*** Opening Dataset entries ***

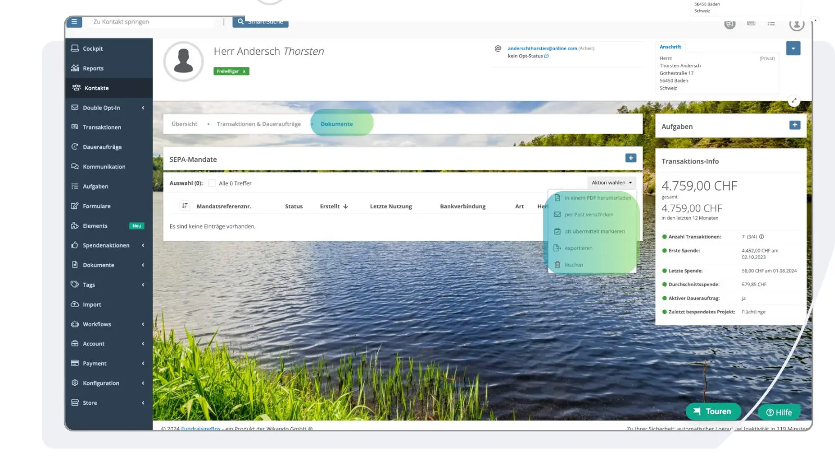Click the sort icon in table header

coord(184,206)
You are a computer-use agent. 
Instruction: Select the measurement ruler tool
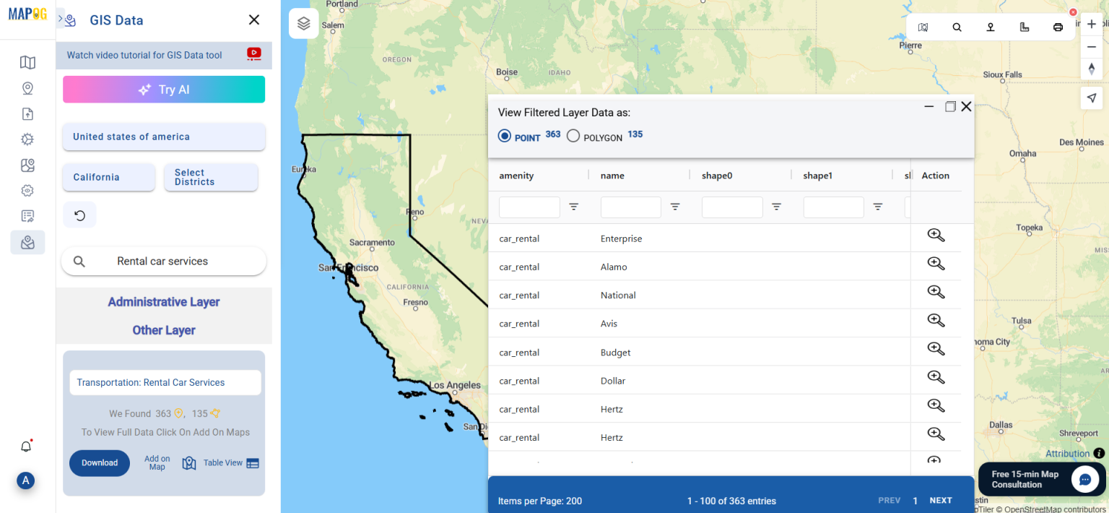(1024, 27)
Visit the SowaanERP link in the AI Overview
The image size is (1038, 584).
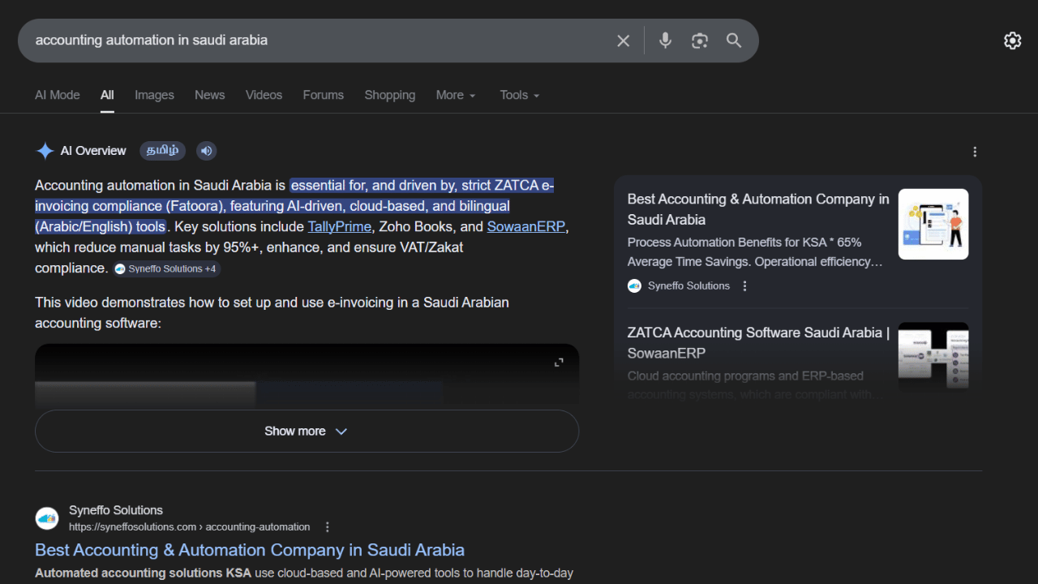pos(525,226)
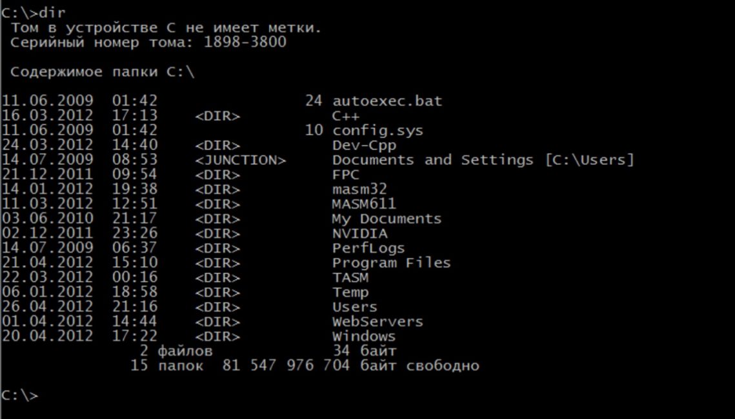Select the Windows folder entry

pyautogui.click(x=364, y=336)
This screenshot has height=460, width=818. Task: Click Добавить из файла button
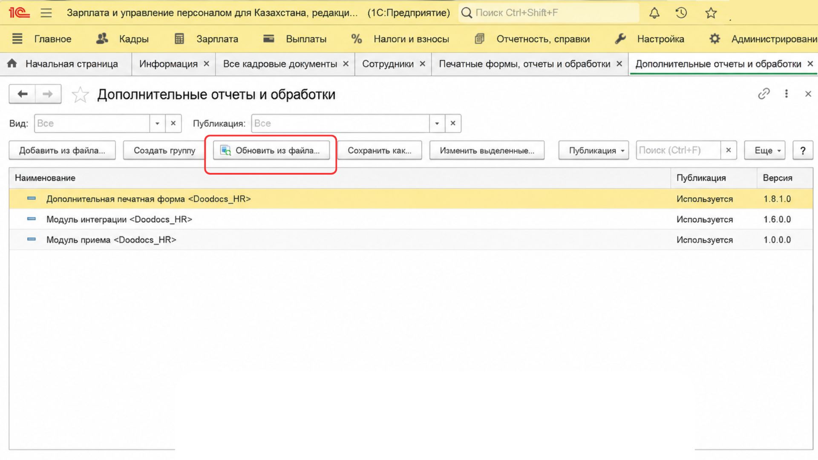click(x=62, y=150)
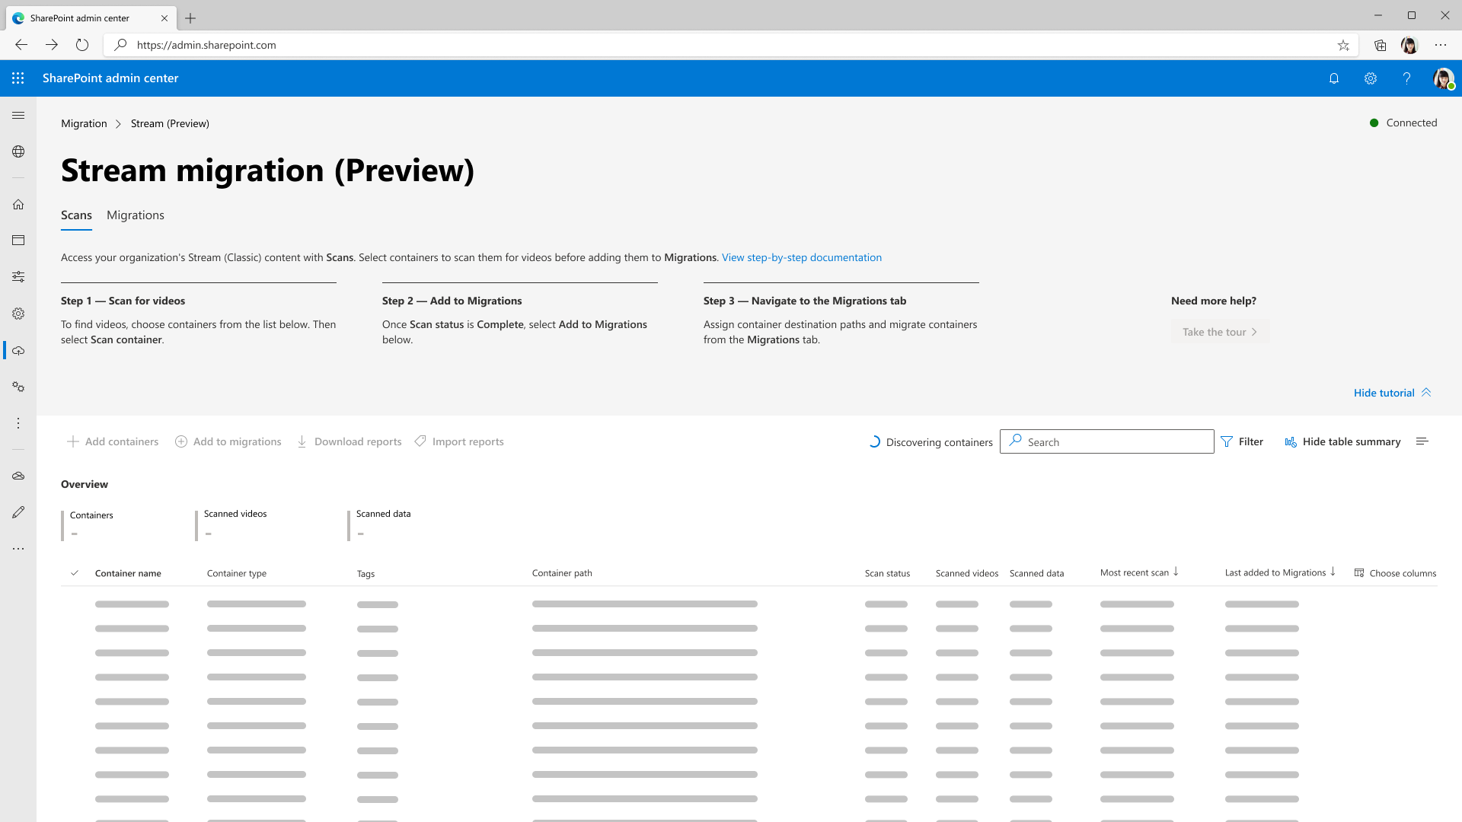Click the Import reports icon
The height and width of the screenshot is (822, 1462).
coord(421,441)
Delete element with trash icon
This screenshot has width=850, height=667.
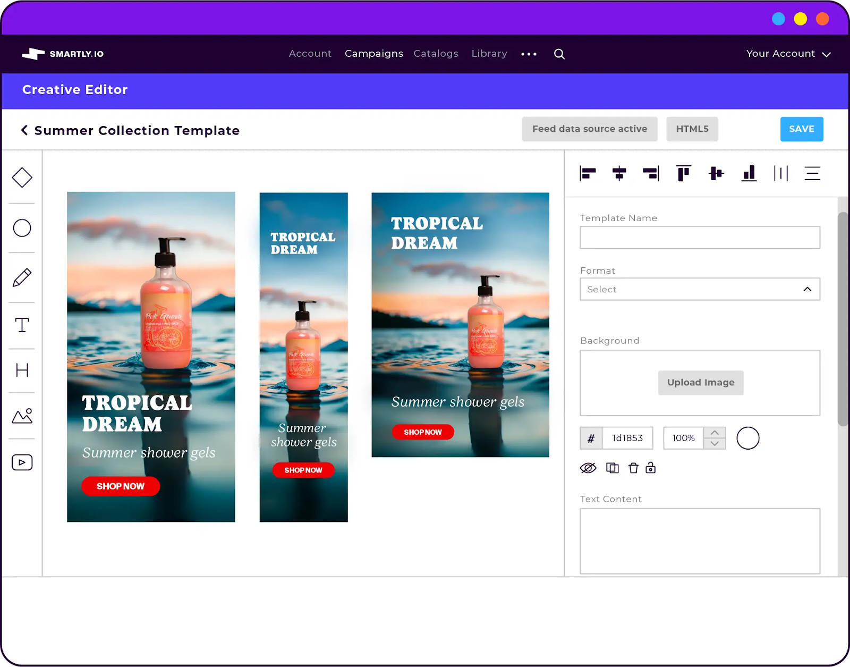[x=633, y=468]
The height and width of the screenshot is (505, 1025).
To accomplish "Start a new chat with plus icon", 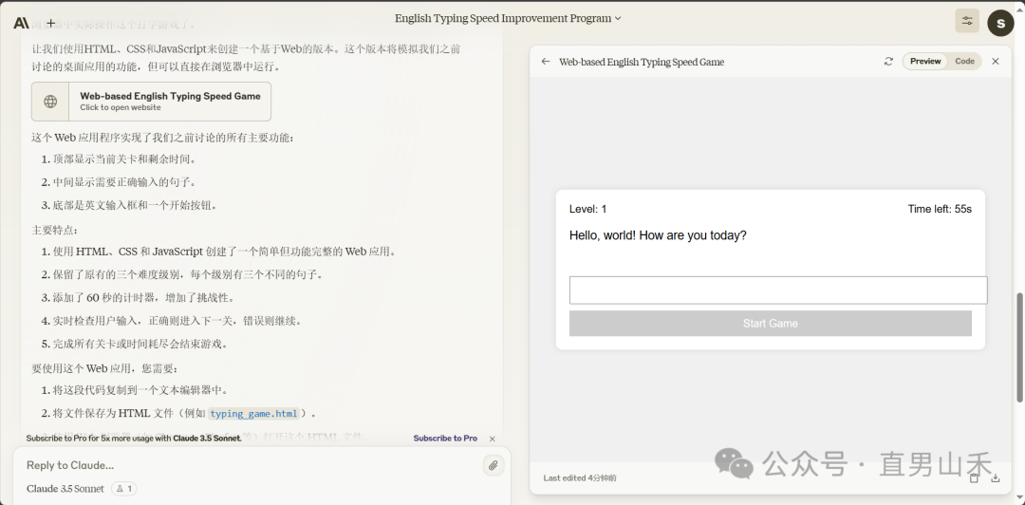I will [x=50, y=23].

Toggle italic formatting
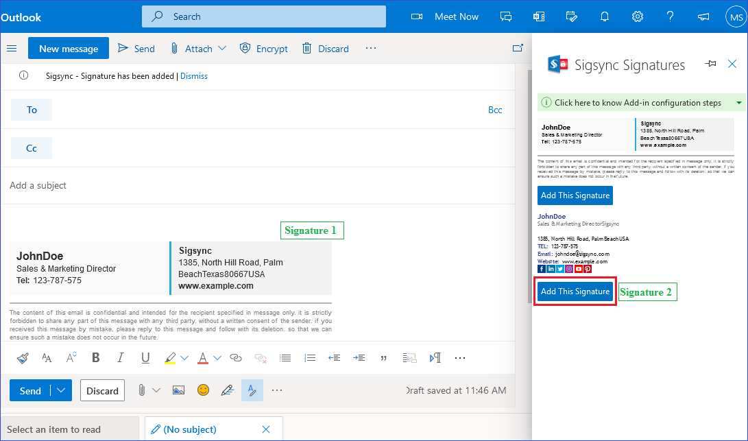121,357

*** Closing Dataset entries ***

Your instructions:
Working from the entries above, reproduce exactly and only the lines beginning with the line that has "Instruction: Select the" and ending with the line that has "The height and width of the screenshot is (505, 1025)."; omit all pictures.

Solution below:
Instruction: Select the measurement ruler tool
(1024, 27)
Visit the SowaanERP link in the AI Overview
The image size is (1038, 584).
pos(525,226)
Select the Windows folder entry

pyautogui.click(x=364, y=336)
This screenshot has height=460, width=818. Task: Click Добавить из файла button
click(x=62, y=150)
Click the Import reports icon
The height and width of the screenshot is (822, 1462).
coord(421,441)
Delete element with trash icon
This screenshot has width=850, height=667.
[x=633, y=468]
The height and width of the screenshot is (505, 1025).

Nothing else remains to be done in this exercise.